O Cancioneiro do Niassa é um conjunto de letras adaptadas à música de fados e de canções, escritas entre 1967 e 1973 por militares portugueses que cumpriram a sua comissão no Niassa, noroeste de Moçambique, combatendo os guerrilheiros nacionalistas da Frelimo. O Cancioneiro do Niassa é, por isso, um valioso repositório daquilo que pensavam e sentiam muitos dos militares portugueses que foram mobilizados para a frente de batalha, em defesa do império colonial português.
Muito já se escreveu sobre o Cancioneiro do Niassa e muito mais se irá escrever ainda, com certeza. Permito-me, contudo, realçar aqui dois ou três aspectos que podem ser encontrados nestes poemas.
Um primeiro aspecto é a total ausência de ódio pelos guerrilheiros em particular e pelos africanos em geral. No caso dos guerrilheiros, então, chegam-se a encontrar manifestações de respeito e até de admiração, como no Fado do Turra, onde se diz a certa altura que os guerrilheiros têm «a alma nobre».
Em contrapartida, encontramos uma extraordinária violência no tom utilizado em relação à hierarquia militar (Hino do Lunho) e aos colonos da cidade de Lourenço Marques, actual Maputo (Fado das Comparações). Aqueles homens sentiam-se muito mais próximos dos guerrilheiros que combatiam, do que dos colonos por quem se sacrificavam.

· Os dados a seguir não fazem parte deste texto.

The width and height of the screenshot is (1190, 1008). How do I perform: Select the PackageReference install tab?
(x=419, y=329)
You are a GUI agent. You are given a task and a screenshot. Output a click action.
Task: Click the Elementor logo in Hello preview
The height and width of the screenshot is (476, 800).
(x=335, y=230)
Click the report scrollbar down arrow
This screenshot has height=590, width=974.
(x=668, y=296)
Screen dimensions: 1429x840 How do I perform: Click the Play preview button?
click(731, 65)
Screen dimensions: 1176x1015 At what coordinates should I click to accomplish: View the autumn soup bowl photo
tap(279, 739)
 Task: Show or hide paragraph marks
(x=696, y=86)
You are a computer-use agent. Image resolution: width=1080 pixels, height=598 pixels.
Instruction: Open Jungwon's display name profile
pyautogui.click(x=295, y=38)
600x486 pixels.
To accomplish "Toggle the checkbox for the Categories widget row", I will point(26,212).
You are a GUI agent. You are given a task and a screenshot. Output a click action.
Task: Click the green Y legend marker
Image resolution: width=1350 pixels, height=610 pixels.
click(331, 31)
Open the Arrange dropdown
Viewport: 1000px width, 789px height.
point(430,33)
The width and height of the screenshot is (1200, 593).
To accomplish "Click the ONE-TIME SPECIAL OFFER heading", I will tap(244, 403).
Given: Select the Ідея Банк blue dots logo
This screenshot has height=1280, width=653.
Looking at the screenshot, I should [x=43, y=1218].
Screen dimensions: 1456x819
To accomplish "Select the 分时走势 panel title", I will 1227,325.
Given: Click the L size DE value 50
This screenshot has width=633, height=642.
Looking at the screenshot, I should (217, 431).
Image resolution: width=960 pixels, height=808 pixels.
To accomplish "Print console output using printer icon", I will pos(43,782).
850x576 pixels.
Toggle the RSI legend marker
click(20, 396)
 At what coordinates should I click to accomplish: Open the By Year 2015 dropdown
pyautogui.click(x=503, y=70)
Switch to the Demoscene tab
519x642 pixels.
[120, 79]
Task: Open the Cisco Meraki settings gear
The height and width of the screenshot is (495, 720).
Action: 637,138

Isto conduz-me ao segundo aspecto, que é o de que já se podem ver aqui as sementes do que viria a ser o 25 de Abril e a descolonização. Estes homens sentiam-se injustiçados, mas ainda não revoltados; por isso se serviram de fados para exprimir os seus sentimentos. No entanto, a revolta não tardou em chegar, com o derrube do regime em 1974. Lendo os poemas do Cancioneiro do Niassa, poderemos compreender melhor porque é que a queda do anterior regime foi obra de militares.